Aujourd’hui, 83 % des Français ont compris qu’il existe un lien entre le réchauffement climatique et l’activité humaine. Le combat qu’il reste largement à gagner est celui du déclenchement de l’action. Un de ses freins réside dans la complexité des sujets à traiter. C’est le sens de « Nos gestes climat », outil que nous avons créé et qui permet de mesurer son impact carbone. Si chacun d’entre nous réduit de 10 % ses émissions carbones, alors que chaque Français émet entre 8 et 10 tonnes de carbone par an, nous aurons réalisé un pas de géant sur le chemin vers la neutralité carbone. Il faut sortir des incantations et passer aux actes. Je souhaite aussi que les parlementaires de chaque région soient mieux informés par les directeurs régionaux de notre action locale. Il reste à trouver les bonnes modalités d’organisation de ces échanges entre chaque direction régionale et les parlementaires de sa région.

Vous semble-t-il que les entreprises ont moins besoin d’être formées à la transition écologique ?

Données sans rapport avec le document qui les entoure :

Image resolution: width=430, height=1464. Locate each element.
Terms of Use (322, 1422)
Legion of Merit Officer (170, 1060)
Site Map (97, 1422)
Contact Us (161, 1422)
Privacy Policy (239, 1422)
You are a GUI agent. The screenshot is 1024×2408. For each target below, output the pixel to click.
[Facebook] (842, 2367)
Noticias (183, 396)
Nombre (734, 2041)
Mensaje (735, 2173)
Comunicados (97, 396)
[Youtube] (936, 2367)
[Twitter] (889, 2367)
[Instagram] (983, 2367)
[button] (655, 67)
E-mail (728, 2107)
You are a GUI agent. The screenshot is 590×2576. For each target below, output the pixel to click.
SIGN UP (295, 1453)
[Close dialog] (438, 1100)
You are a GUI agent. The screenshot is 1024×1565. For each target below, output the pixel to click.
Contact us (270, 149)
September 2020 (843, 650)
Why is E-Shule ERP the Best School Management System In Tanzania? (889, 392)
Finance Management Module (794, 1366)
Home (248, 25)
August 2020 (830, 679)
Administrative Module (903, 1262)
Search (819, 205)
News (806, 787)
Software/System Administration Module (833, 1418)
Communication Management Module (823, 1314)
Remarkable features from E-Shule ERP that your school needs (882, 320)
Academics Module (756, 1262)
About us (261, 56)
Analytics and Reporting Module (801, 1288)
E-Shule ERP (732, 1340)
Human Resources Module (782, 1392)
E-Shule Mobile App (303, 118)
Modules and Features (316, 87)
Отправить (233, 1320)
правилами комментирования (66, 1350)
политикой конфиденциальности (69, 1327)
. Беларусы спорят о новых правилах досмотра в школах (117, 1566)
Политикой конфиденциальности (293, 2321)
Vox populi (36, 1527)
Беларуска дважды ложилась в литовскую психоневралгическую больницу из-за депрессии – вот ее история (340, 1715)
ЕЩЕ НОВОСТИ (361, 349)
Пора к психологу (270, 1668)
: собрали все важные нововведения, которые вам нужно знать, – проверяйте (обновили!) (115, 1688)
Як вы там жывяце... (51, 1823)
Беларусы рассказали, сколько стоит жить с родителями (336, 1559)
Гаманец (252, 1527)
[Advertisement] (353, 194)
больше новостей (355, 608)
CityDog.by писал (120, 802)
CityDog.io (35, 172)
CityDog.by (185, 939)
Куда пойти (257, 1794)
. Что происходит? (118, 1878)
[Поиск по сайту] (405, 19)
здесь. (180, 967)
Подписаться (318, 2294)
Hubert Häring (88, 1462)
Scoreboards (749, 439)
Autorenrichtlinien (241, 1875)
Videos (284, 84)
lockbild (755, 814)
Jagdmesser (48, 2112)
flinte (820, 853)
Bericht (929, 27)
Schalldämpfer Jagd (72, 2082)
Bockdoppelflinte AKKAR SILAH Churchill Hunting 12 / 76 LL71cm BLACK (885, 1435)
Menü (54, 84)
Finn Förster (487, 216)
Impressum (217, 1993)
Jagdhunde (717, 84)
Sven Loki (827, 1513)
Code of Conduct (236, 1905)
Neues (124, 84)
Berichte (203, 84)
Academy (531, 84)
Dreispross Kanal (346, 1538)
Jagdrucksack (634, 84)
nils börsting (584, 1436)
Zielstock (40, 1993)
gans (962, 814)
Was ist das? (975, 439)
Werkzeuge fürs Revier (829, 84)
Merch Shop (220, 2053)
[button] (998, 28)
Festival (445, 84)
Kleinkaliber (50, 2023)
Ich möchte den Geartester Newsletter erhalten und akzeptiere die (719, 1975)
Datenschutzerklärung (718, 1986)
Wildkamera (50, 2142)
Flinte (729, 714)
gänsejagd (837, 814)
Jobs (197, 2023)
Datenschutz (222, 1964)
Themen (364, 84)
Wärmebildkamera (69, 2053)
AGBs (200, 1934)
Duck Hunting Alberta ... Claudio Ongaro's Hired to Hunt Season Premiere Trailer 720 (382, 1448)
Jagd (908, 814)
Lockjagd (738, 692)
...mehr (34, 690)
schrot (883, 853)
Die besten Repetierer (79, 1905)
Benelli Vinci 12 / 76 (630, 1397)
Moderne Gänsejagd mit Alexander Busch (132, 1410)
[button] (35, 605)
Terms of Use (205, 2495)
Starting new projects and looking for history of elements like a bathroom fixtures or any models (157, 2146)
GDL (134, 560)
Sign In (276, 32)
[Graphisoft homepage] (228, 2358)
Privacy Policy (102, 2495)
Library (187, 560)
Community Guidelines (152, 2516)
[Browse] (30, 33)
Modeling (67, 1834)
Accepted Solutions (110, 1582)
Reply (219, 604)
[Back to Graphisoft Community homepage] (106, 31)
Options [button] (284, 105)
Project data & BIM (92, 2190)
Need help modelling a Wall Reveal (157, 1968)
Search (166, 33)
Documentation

Je ne connais pas un chef d’entreprise qui se désintéresse de la transition écologique. J’ajoute que toutes les entreprises savent désormais qu’il s’agit aussi d’un sujet d’attractivité des talents et d’acceptabilité citoyenne pour leurs produits. Le sujet est, là encore, de trouver le chemin pour passer à l’action. Et je crois profondément dans l’essaimage des bonnes pratiques. Je pense par exemple à un système récemment mis en place en Normandie pour réinjecter la chaleur « perdue » par les laiteries (appelée aussi chaleur fatale) dans des réseaux de chaleur qui serviront à alimenter des bâtiments, alors que 60 % de cette énergie n’était pas utilisée jusqu’à présent. La question pour nous, à l’Ademe, réside dans la généralisation de cette innovation technologique dans toutes les laiteries de France. Notre enjeu est la généralisation des solutions qui marchent.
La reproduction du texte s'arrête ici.